3. It will be easier to describe Scouting’s benefits - The biggest and most important change going forwards will be our focus on skills for life. As a movement we will talk much more about the practical, employability and character skills we help young people in Scouting to develop. From our research we know this is the message that can help us attract the most amount of support as well as make us stand out from the crowd.
4. We now have a new, inspiring tone of voice - One of the best ways to communicate our brand is in the way we talk and through the words we use. We will now use language that is confident, active, optimistic, challenging and inclusive. Our guidelines will help everyone to communicate in a way that will help cut through the noise. You can find more guidance and support on the Scout brand centre.

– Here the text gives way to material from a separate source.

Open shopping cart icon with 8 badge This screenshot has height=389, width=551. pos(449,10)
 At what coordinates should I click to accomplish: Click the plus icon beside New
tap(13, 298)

5. We now have a more contemporary visual identity that works online and in print - We reviewed our current ‘swoosh’ logo, which was introduced some 17 years ago, back in 2001. Locally and nationally, we found this difficult to use in print and online. It can’t be used at a small size and isn’t suitable to be used digitally, which is really limiting. However we are proud of our heritage and we want to retain the fleur de lis as the key symbol for Scouting. But we have now updated and modernised it for a digital age. It will make it easier to protect as our logo and be more recognisable as belonging just to UK Scouting (in a world where there are many versions of the fleur de lis).
6. We have a free, highly accessible brand font - We know the movement struggled with the challenges of using the current Serif font, especially as it has to be paid for. We are now using a font that is free and highly accessible. Full details on how to get the new font are available on the new Scout brand centre. Having this font freely available means that you can easily create your own documents in our visual identity.

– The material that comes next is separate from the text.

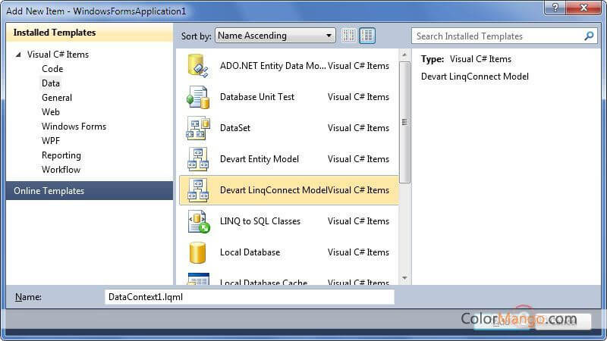
Task: Pick the LINQ to SQL Classes icon
Action: point(198,221)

7. We have a new brand centre - A new range of easily customisable templates such as posters, flyers, banners and stationery are available on the new Scout brand centre. This launched on 15 May and is the place to find images, videos, logos, guidelines, MS Office templates and a local logo generator.
8. There are two years to make the changes locally and nationally - To minimise disruption and cost to local Scouting, we have until May 2020 to update our print and digital materials. Obviously some things will be easier to change than others and so we are suggesting this is done in a phased way. We are also arranging a special offer for meeting place signs on the Scout Brand Centre so you have an option to purchase or update these at a highly competitive rate. After 2020 we will have a much more coherent and consistent identity right across the UK.
9. The new brand supports volunteer recruitment - After seeing the proposals, 44% of parents of young people who are not currently involved in Scouting said that they were more likely to volunteer. This would be a huge boost to us locally. The new brand could also significantly support our aim to make Scouting as inclusive as possible. The testing suggests that parents from black and minority ethnic communities not currently involved would be 44% more likely to volunteer and 69% more likely to send their children to Scouts. Young people aged 14-18 said they were a third more likely to join.
10. The Scout Association is here to support you - We appreciate that change is never easy, but we are putting together the very best possible support to help you get up and running. There is supporting information and materials for all volunteers and opportunities for your specific questions to be answered over the coming weeks.
Let’s remember another thing that’s not changing either: our values of integrity, respect, care, belief and cooperation. Let’s continue to live those values, celebrate them and role model them to our young people. I’m immensely proud to be a member of both UK Scouting and the worldwide movement. Let’s celebrate our rich heritage while looking to the future with optimism.
We must remember that we are a movement, not afraid to change with the times.